Passage provided Start Marker

But this year, there has been huge excitement about a very different intervention: the power of exercise. We all know by now that exercise is good for us, but surprisingly there has never before been a randomised controlled trial (RCT) — the gold standard for proving the effects of a particular intervention — that looked at whether exercise improved cancer survival.

So, 16 years ago, long-distance runner Dr Christopher Booth and his colleagues set out to answer this question.

Their pioneering study found that patients who received an “exercise prescription” and were supported by a personal trainer to increase their activity levels were 28% less likely to see their cancer return and 37% less likely to die over eight years.

The amount of exercise needed was equivalent to brisk walking for 45 minutes, three to four times per week, but could also include other activities such as swimming, cycling or cross-country skiing.

Colon cancer is the most common type of bowel cancer, claiming 31,800 UK lives every year. The study looked specifically at patients who had been treated for stage two or three disease with surgery and chemotherapy.

However, there were promising signals that exercise could benefit patients with other types of cancer too, with lower rates of new breast and prostate diagnoses among those who exercised.

NHS England’s top doctor, Prof Sir Stephen Powis, is excited. He said the “landmark” findings suggest exercise can “help turbocharge the body’s ability to prevent cancer from returning after treatment and save more lives”.

Passage provided End Marker
Source data Start Marker

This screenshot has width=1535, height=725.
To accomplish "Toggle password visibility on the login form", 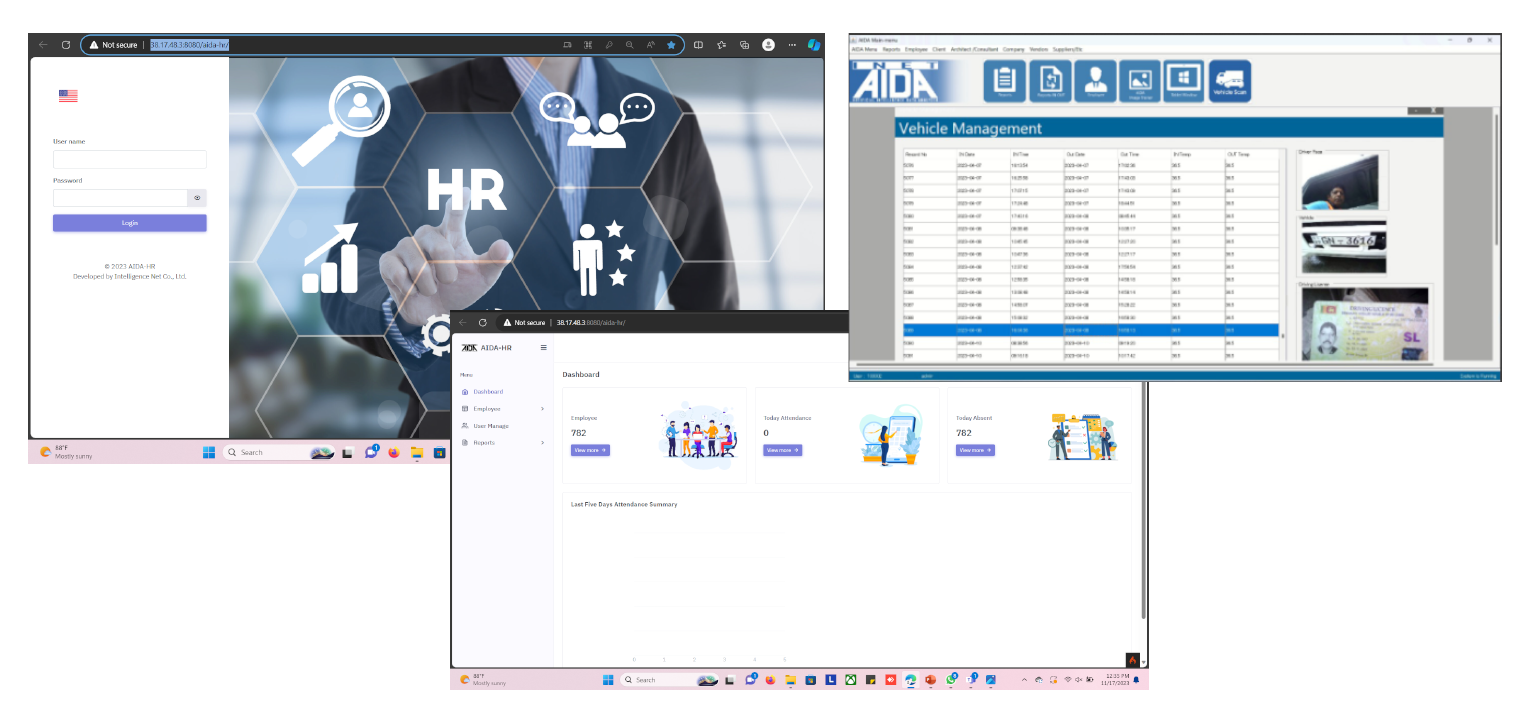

Source data End Marker

| Activity A |
From the passage on exercise and cancer, write out the stretch from "Their pioneering study" through "surgery and chemotherapy.".
| Activity B |
Answer these questions using the passage on exercise and cancer:
(i) How many years ago did Dr Christopher Booth and his colleagues set out to answer the question?
(ii) Over eight years, how much less likely to die were the patients who received an "exercise prescription"?
(iii) How many UK lives does colon cancer claim every year?

| Task solution A |
Their pioneering study found that patients who received an “exercise prescription” and were supported by a personal trainer to increase their activity levels were 28% less likely to see their cancer return and 37% less likely to die over eight years.

The amount of exercise needed was equivalent to brisk walking for 45 minutes, three to four times per week, but could also include other activities such as swimming, cycling or cross-country skiing.

Colon cancer is the most common type of bowel cancer, claiming 31,800 UK lives every year. The study looked specifically at patients who had been treated for stage two or three disease with surgery and chemotherapy.

| Task solution B |
(i) 16 years ago.
(ii) 37% less likely.
(iii) 31,800.